I once took an altimeter with me on a flight from London to Edinburgh. At max altitude (somewhere between 20,000 & 25,000 feet at a guess, I dont recall exactly) my altimeter was reading about 4,000 feet (I remeber that as it was roughly the height of Ben Nevis).
An airliner can typically be pressurized up to about 8 psi, and long-haul flights can have a “cabin altitude” of up to 8000 feet. When descending, the pressurization will simply be shut off when the delta-P reaches zero, so there’s a smooth transition and no popped eardrums. The “cabin altitude” is under the pilot’s control.

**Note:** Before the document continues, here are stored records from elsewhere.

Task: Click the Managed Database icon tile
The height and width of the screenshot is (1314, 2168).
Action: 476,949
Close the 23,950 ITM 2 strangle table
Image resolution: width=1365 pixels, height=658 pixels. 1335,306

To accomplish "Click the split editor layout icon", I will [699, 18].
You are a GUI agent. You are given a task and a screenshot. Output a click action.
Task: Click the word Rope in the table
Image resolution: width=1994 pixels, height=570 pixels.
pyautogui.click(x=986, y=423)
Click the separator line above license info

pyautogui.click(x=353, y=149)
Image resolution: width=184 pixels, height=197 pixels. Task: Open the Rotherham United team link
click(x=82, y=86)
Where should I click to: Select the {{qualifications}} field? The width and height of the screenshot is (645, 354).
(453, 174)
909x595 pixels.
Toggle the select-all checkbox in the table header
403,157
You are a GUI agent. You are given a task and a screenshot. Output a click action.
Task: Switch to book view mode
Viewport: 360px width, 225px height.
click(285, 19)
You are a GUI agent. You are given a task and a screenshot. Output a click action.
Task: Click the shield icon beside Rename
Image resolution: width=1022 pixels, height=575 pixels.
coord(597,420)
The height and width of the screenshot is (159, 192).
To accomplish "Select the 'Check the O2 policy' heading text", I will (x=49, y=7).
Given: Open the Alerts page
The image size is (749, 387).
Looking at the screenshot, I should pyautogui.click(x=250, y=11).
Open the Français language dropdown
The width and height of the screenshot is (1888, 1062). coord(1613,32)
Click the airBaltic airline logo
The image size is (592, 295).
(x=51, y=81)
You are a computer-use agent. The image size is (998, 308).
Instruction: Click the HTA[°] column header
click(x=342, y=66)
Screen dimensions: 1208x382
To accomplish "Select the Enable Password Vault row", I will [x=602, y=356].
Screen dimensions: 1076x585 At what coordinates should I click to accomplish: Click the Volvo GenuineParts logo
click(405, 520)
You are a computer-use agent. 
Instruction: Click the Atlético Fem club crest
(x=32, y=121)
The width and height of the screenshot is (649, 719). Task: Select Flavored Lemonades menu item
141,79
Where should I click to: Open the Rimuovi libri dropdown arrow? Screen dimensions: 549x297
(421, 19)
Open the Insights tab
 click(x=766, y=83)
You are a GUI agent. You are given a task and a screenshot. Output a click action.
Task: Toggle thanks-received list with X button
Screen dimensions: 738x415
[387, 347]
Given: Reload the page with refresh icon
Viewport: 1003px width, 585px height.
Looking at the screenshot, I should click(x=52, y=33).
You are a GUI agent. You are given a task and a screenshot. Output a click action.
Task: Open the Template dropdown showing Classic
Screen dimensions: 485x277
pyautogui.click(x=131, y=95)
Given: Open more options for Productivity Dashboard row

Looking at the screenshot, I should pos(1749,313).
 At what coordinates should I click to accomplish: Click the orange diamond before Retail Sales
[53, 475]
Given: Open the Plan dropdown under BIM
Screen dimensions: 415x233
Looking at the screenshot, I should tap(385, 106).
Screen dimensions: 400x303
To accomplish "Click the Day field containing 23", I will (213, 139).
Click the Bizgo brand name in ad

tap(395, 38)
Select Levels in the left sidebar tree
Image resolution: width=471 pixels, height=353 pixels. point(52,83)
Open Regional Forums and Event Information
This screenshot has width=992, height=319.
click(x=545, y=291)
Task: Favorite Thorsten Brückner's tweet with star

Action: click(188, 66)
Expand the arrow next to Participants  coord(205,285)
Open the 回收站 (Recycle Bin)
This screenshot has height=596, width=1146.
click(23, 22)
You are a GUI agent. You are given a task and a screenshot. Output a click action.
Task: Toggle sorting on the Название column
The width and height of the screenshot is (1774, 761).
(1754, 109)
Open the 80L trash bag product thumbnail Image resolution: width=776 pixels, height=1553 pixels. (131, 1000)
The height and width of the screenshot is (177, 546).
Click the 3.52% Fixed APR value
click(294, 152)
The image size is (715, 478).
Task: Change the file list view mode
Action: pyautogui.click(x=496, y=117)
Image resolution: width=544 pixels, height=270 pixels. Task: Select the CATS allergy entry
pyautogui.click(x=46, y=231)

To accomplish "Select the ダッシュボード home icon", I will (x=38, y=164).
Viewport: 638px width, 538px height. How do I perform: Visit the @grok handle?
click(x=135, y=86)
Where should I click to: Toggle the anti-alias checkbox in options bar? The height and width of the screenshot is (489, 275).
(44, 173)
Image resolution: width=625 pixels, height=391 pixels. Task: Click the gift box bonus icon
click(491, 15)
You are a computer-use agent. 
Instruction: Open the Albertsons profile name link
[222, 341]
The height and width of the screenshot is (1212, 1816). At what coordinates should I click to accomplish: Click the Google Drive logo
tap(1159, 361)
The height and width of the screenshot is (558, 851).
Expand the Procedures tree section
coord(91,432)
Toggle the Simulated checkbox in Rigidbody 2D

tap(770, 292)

On a short flight like London-Edinburgh, the crew might keep a higher cabin pressure to reduce the discomfort of a steep transition.
‘An airliner can typically be pressurized up to about 8 psi’
this has to be overpressure doesn’t it? Or do you mean down to 8 psi? Atmospheric pressure being 15.7 psi at sea level. Or is it that it can have 8 psi overpressure of the surrounding atmosphere (eg up high where it lower pressure)?
So either way, you are saying that the pressure switch wouldn’t work, yes?
If you know the plane is going to land at a low altitude airport, then the pressure switch gimmick isn’t a crock. You could set it to go off at 2000 feet elevation on the way down, so that when you go up and the pressure drops it arms the bomb, and then when the plane lands BOOM. If you just pretend it is an unpressurized plane flying to 8000 feet and the landing, why wouldn’t a pressure switch work?
Alternatively, you could put the bomb outside the pressurized hull, such as in a landing gear bay.